# flowers-toxic or not



## samsmom (Apr 30, 2013)

In the middle of creating an outdoor enclosure for my 6 month old Sulcata. I bought some flowers to plant in pots but have not been able to find out whether or not they are toxic. Aloha Calibrachoa (calibrachoa aloha) masses of trumphet shaped pink flowers and Superbells Pink (calibrachoa hybrid). Any help would be greatly appreciated.


----------



## AZtortMom (Apr 30, 2013)

Hmm.. Not familiar with that flower 


Life is good


----------



## Cowboy_Ken (Apr 30, 2013)

So I did a cut and paste at this site and came up with nothing for a match. Maybe go to the pictures and try to find a match. 

http://www.thetortoisetable.org.uk/site/plant_database_14.asp


----------



## samsmom (Apr 30, 2013)

Cowboy_Ken said:


> So I did a cut and paste at this site and came up with nothing for a match.
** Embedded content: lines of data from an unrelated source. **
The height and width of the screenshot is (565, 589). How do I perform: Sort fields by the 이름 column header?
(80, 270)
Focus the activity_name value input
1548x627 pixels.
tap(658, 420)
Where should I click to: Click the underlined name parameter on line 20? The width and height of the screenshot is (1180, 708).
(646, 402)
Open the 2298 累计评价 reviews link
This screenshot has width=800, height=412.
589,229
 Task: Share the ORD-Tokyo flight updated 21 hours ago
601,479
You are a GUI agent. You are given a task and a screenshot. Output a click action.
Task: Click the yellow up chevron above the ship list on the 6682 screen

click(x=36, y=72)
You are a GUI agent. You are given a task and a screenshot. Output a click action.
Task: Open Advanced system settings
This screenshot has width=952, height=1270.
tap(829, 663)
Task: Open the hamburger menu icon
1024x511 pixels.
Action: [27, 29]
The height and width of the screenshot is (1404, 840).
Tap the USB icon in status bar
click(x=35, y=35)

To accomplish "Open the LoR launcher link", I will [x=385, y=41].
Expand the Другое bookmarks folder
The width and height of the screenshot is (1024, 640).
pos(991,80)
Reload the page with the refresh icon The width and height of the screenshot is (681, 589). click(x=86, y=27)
Maybe go to the pictures and try to find a match.
> 
> http://www.thetortoisetable.org.uk/site/plant_database_14.asp



I've looked on every site I can find and nothing. I bought them at Lowes and even went to their website but it doesn't say anything about them being toxic or not!


----------



## Cowboy_Ken (Apr 30, 2013)

When in doubt, leave them out.


----------



## Balboa (Apr 30, 2013)

Not sure on those, I can't seem to find anything definitive. Its in the nightshade family, most of which are toxic, but according to wikipedia is closely related to petunia, which is safe. In most cases torts won't eat something toxic anyways, but you never know, so might not be worth risking.


----------



## LolaMyLove (Apr 30, 2013)

Calibrachoa is closely related to the Petunia which according to the tortoise table is ok, but I agree with Ken, when in doubt...


----------



## samsmom (May 5, 2013)

Update: Checked with TTT and the flowers are fine for Samson to eat. Thanks for everyones help!


----------